U.S. and other international troops would then allow the Iraqis to run security while staying in reserve in case of a crisis. That would be followed by a third stage in which U.S. troops would leave Iraq.

Nevertheless, violence continued Thursday. At least 31 people were killed, mostly in Baghdad and surrounding provinces, police said,

A U.S. Army attack helicopter crashed Thursday during a combat patrol southwest of Baghdad, but the two pilots survived and returned to duty, the U.S. command said. The statement did not say why the AH-64D Apache Longbow crashed.

The U.S. military announced that an American sailor was killed Wednesday in Anbar province.

U.S. military deaths have dropped sharply this month, with 11 American fatalities reported so far in July. The military said 62 Americans died in June and 69 in May.

But the decline in U.S. losses has been coupled with a sharp rise in sectarian violence in Baghdad and surrounding provinces.
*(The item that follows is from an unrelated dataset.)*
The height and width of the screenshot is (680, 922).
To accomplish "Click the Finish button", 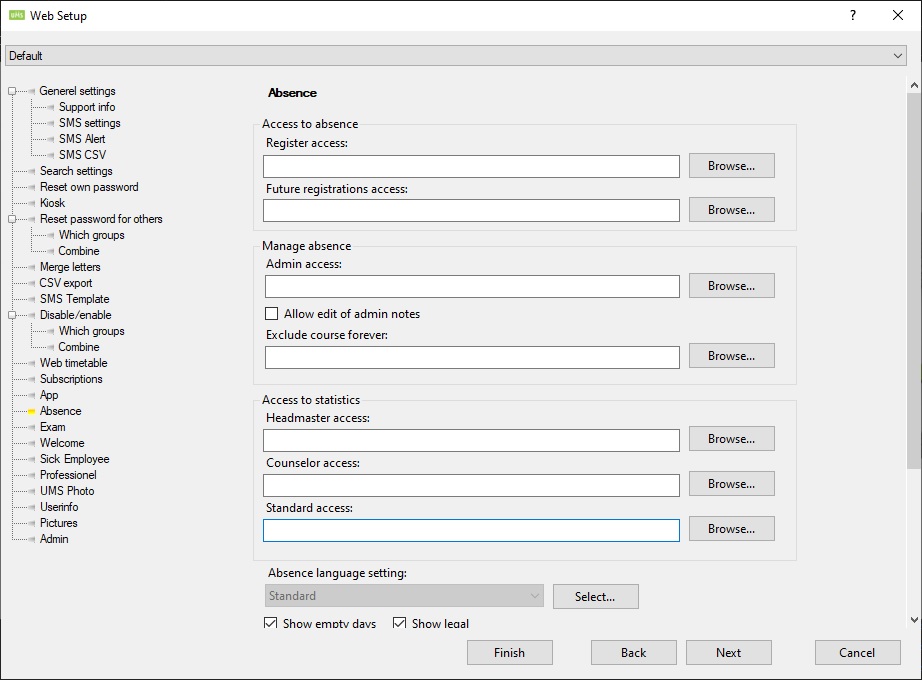I will 509,653.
The ministers of defense and interior appeared before Parliament on Thursday to discuss the security crisis in Baghdad. Most of the session was closed for security reasons.
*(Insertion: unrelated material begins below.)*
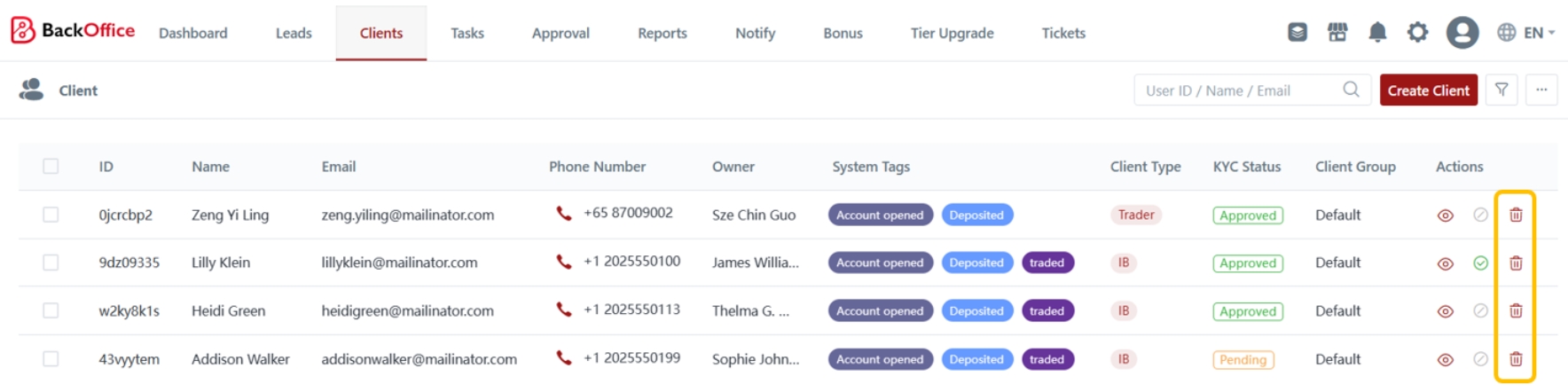1568x392 pixels.
Task: Open the filter funnel icon
Action: [x=1501, y=90]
CBO forecasts possible Iraq cost of $500-billion

WASHINGTON - The war in Iraq has cost almost $300-billion and would total almost a half-trillion dollars even if all U.S. troops were withdrawn by the end of 2009, according to a Congressional Budget Office analysis released Thursday.

Congress has approved $432-billion for military operations and other costs related to combating terror since the Sept. 11, 2001, terrorist attacks. The new CBO study is the first analysis by Congress' scorekeeping agency of how much of that has been allocated for the Iraq war.

Since 2003, the tally of appropriations for Iraq is $291-billion, CBO said. The CBO study estimated future appropriations based on two scenarios provided by Democratic Rep. John Spratt Jr., who commissioned the study.

The more optimistic scenario would maintain 2007 troop levels at 140,000, but would drop quickly thereafter with almost all troops out by the end of 2009. Under it, the Iraq war would cost $184-billion more over the 2007-2010 budget years.

Under a more pessimistic scenario, with a slower drawdown of troops and a continued U.S. presence of 40,000 over the long term, the Iraq war would cost $406-billion over the next decade, CBO said.

A recent competing analysis by the Congressional Research Service puts the tally for Iraq at $319-billion with the war in Afghanistan costing $88-billion. The lower CBO estimate only includes appropriations passed since the war in Iraq began.